START DOCUMENT SECTION
Whether physical or mental, health conditions affect employees in variety of different industries and professions. And the longer an individual stays off work, the more likely they might be to develop a psychological barrier about going back.

If you’re about to return to work after a longer period of sick leave, try the following steps to make it more manageable.

1. Listen to specialist advice

Firstly, only commit to returning to work once you’ve received the official go-ahead. Whether it’s from your doctor, physiotherapist, or another allied health professional, it’s important that you only return to work once you’re ready.

Get in touch with your company HR department, where appropriate, to make sure you’ve got a specific date in mind for your return. If you’re feeling anxious or worried about going back, it could be a good idea to seek some counselling.

In the aftermath of a particularly traumatic injury, consulting personal injury lawyers could take the weight off your shoulders when it comes to organising your return to work.
END DOCUMENT SECTION
START EXCERPTED DATA
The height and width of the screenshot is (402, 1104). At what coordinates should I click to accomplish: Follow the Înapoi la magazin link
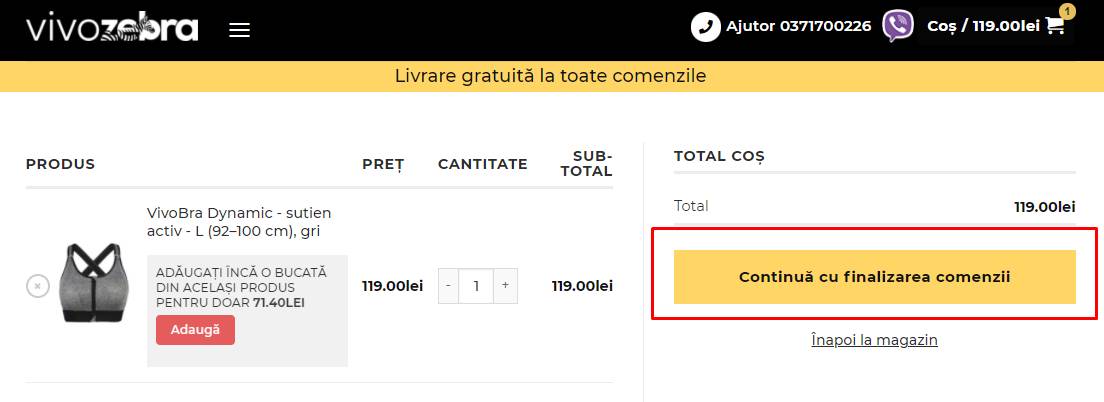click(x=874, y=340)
END EXCERPTED DATA
START EXCERPTED DATA
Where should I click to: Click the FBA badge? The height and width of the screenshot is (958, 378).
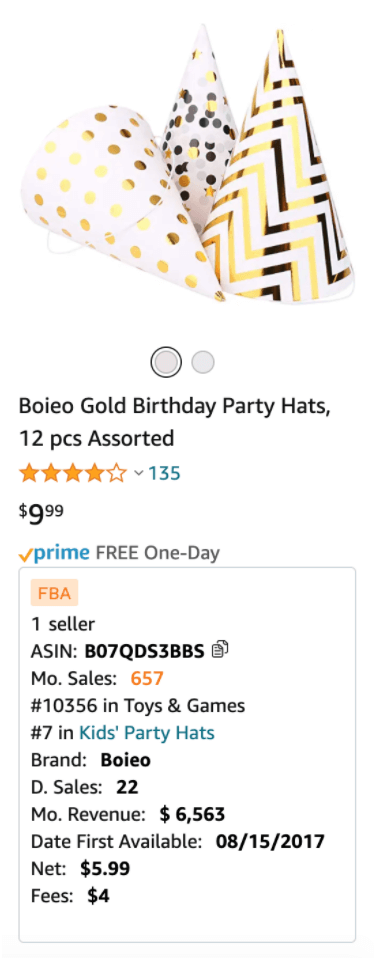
END EXCERPTED DATA
### PROBLEM 1
Answer these questions using the passage on returning to work after sick leave:
(a) What does the passage say an individual becomes more likely to develop the longer they stay off work?
(b) Before committing to return to work, what should a person have received?
(c) Whom does the passage suggest consulting in the aftermath of a particularly traumatic injury?
### PROBLEM 2
Write the next part of the passage on returning to work after sick leave, beginning after its final paragraph.

### RESPONSE BOX 1
(a) A psychological barrier about going back.
(b) The official go-ahead, whether from a doctor, a physiotherapist, or another allied health professional.
(c) Personal injury lawyers.

### RESPONSE BOX 2
2. Remember: Preparation is key

If you have a strong team dynamic at work, why not meet one or more of your colleagues for coffee before you go back? You’ll then be able to catch up on any important news or changes you’ve missed – in an informal, low-pressure setting.

However, don’t try to do everything all at once: if you’re finding it overwhelming, you might choose to go back part-time or just work half days instead. Try to recognise tasks that feel harder, take longer, or that simply aren’t achievable anymore.

3. Ease back into routine

You’ll need to settle back into your routine before you start working again. For example, if your sleeping schedule has changed, for example, you could try to start sleeping a little bit earlier before your working week recommences.

However, try not to check your emails or think about your work tasks while you’re still recovering. To keep your mind busy, you could choose to play board games with family, keep a journal, or start learning a new language.

4. Seek help when you need it

Lastly, don’t be afraid to ask for support from your colleagues, especially if you’re struggling. Discuss any confidential issues with your HR or management team to get appropriate support quickly.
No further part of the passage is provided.